Consigne 1: Reproduisez à l'identique les rangées qui suivent, depuis la ligne contenant « Click the authors Allen K., Jensen T. » jusqu'à la fin des rangées, ces deux bornes incluses. Laissez les images de côté dans votre réponse.
··········
C’est ainsi d’abord comme un « registre », une « nomenclature » que la culture nous est décrite. Celle-ci, dans l’économie conceptuelle de Dubuffet, est opposée à un réel décrit comme continu : « L’univers est continu et procède en tous points d’une même farine.[3] » En catégorisant le réel, la culture segmente celui-ci. Ce premier point permet déjà de mieux comprendre ce qu’il peut y avoir d’asphyxiant dans la culture : en fixant des catégories qui s’imposent à nos perceptions, elle opère toute une série de restrictions, nous conduisant à voir certaines choses et non d’autres. Ces restrictions fonctionnent comme une sélection a priori de ce qui dans le réel peut être perçu et donc pensé[4]. La culture modèle ainsi notre appréhension du monde autant que notre compréhension de lui. Jean Dubuffet retrouve ici les conclusions de la sociologie quant à la notion de catégories, ces « lunettes » dont parle Pierre Bourdieu[5], lunettes qui sont aussi des œillères. Sans doute est-ce d’ailleurs là autant un problème pour Dubuffet et sa négativité que la culture fasse voir certaines choses et qu’elle en masque une infinité d’autres. Nous trouvons des propos similaires dans Bâton rompus qui permettront de préciser un peu les choses. Tandis qu’on lui demande ce qu’il entend par le terme d’« optique »[6] et s’il entend par là une « vision du monde », Dubuffet répond :

 

« C’est la grille pour le regarder. Le regard que nous portons sur toute chose – tant sur les spectacles offerts à nos yeux qu’en toutes nos humeurs et jugements – s’exerce au travers d’une grille ; c’est celle du conditionnement qui nous a été dès la première enfance insufflé. On ne peut concevoir de regard sans une grille ; j’entends par là un appareil de clefs et références délivrant interprétation. Il n’est pas de regard sans un système d’interprétation ; regarder est interpréter. C’est de nouvelles grilles que je suis en quête, et je les voudrais très différentes.[7] »
··········
Consigne 2: Relevez tous les numéros d'appel de note entre crochets qui figurent dans l'extrait sur Dubuffet.

Rangées à traiter:
··········
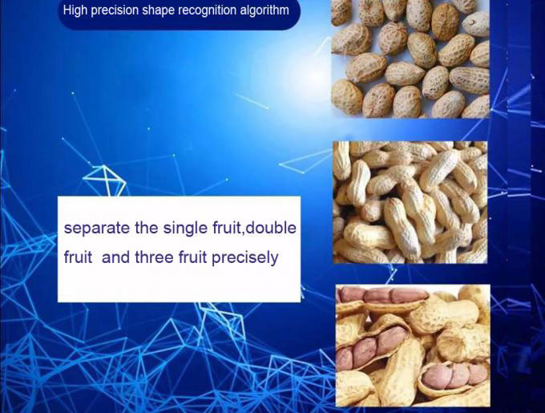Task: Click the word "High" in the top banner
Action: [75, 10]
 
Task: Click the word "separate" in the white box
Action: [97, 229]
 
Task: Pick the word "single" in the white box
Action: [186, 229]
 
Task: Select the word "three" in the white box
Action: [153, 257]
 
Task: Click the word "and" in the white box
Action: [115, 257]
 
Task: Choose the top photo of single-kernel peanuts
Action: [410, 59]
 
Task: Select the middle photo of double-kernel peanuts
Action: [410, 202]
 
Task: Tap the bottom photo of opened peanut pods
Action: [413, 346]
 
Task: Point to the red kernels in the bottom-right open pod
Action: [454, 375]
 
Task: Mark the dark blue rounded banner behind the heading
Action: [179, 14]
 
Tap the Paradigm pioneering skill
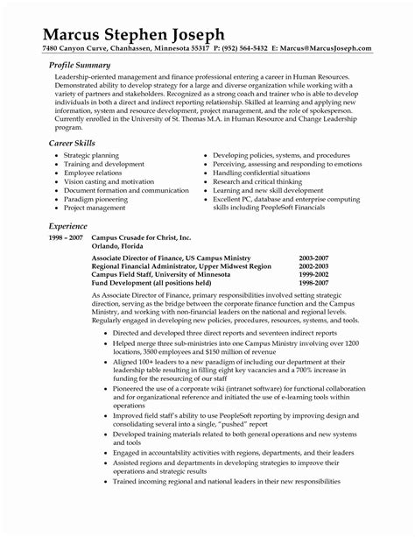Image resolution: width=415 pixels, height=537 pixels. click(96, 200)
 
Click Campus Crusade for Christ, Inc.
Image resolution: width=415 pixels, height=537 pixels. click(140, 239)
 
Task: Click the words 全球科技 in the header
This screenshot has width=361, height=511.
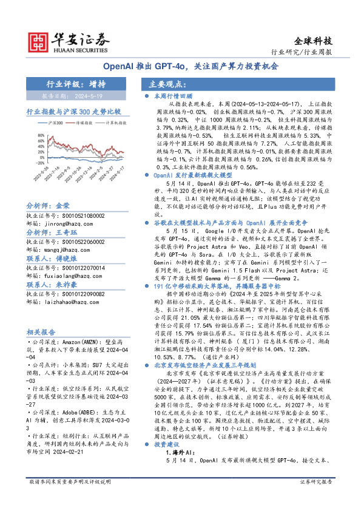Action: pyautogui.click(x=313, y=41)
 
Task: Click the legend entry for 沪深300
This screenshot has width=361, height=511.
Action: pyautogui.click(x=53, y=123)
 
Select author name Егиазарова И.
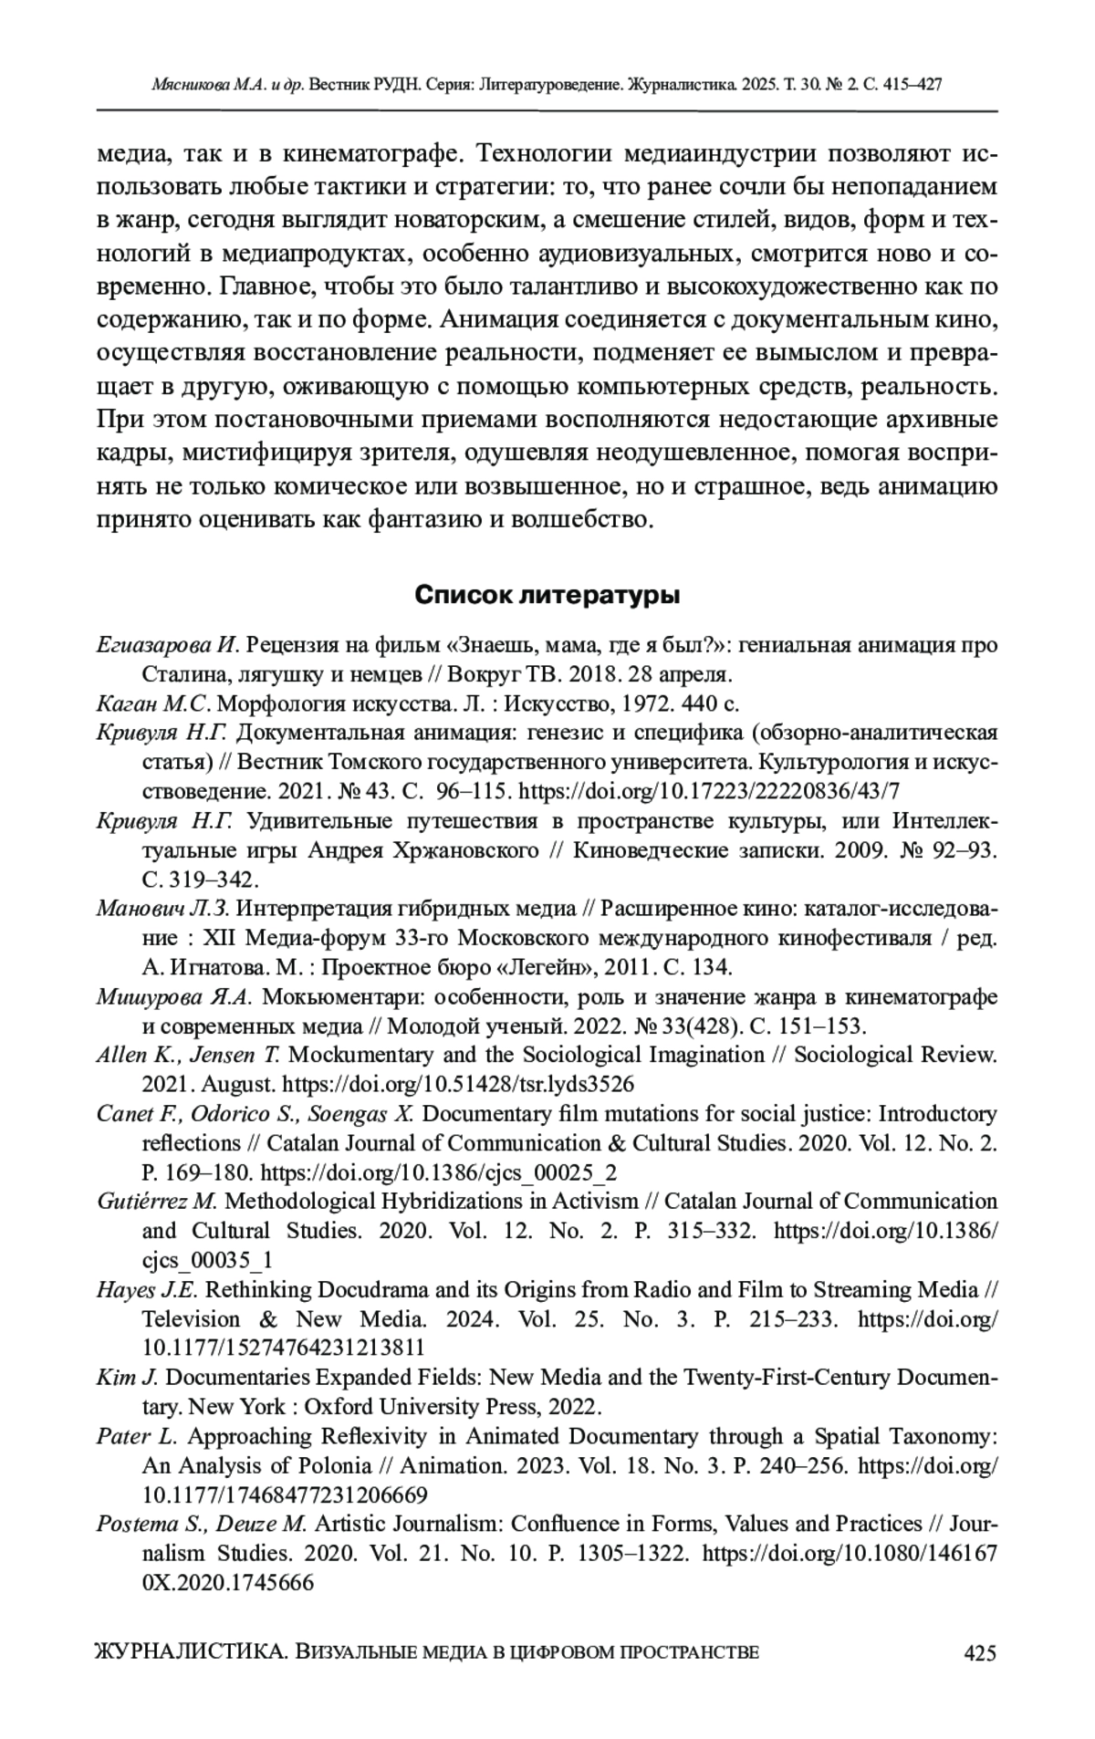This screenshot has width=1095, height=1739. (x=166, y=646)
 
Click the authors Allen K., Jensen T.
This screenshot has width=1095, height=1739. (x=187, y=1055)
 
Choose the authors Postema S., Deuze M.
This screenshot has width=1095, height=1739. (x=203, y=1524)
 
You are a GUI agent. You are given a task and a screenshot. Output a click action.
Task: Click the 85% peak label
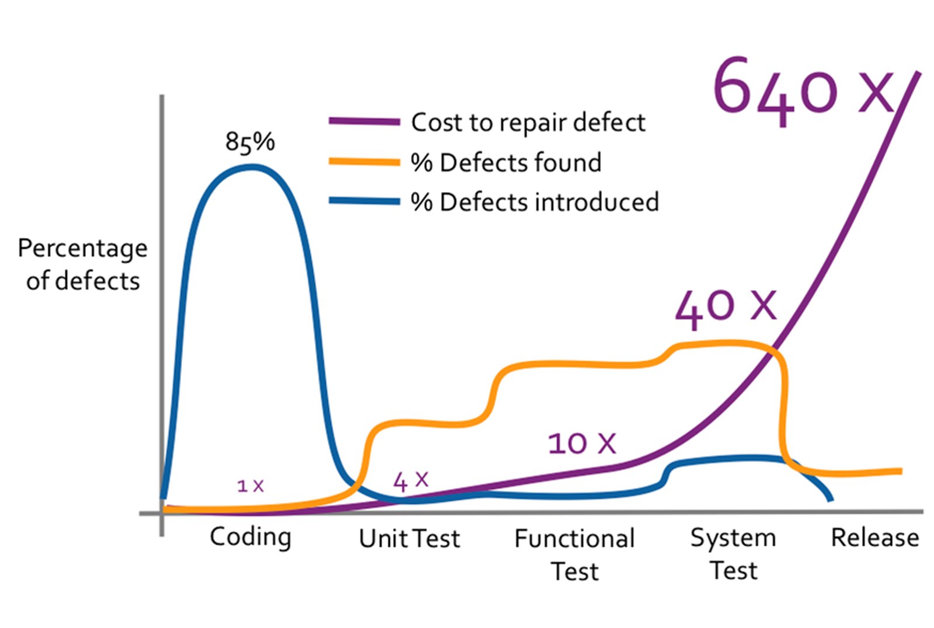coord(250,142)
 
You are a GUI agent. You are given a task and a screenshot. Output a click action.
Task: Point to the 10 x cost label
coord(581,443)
··········
Réponse rédigée 1:
Click the authors Allen K., Jensen T.
This screenshot has width=1095, height=1739. (x=187, y=1055)
 
Choose the authors Postema S., Deuze M.
This screenshot has width=1095, height=1739. (x=203, y=1524)
 
You are a GUI agent. You are given a task and a screenshot. Output a click action.
Task: Click the 85% peak label
coord(250,142)
 
You are a GUI agent. You are given a task and a screenshot. Output a click action.
Task: Point to the 10 x cost label
coord(581,443)

Réponse rédigée 2: [3], [4], [5], [6], [7]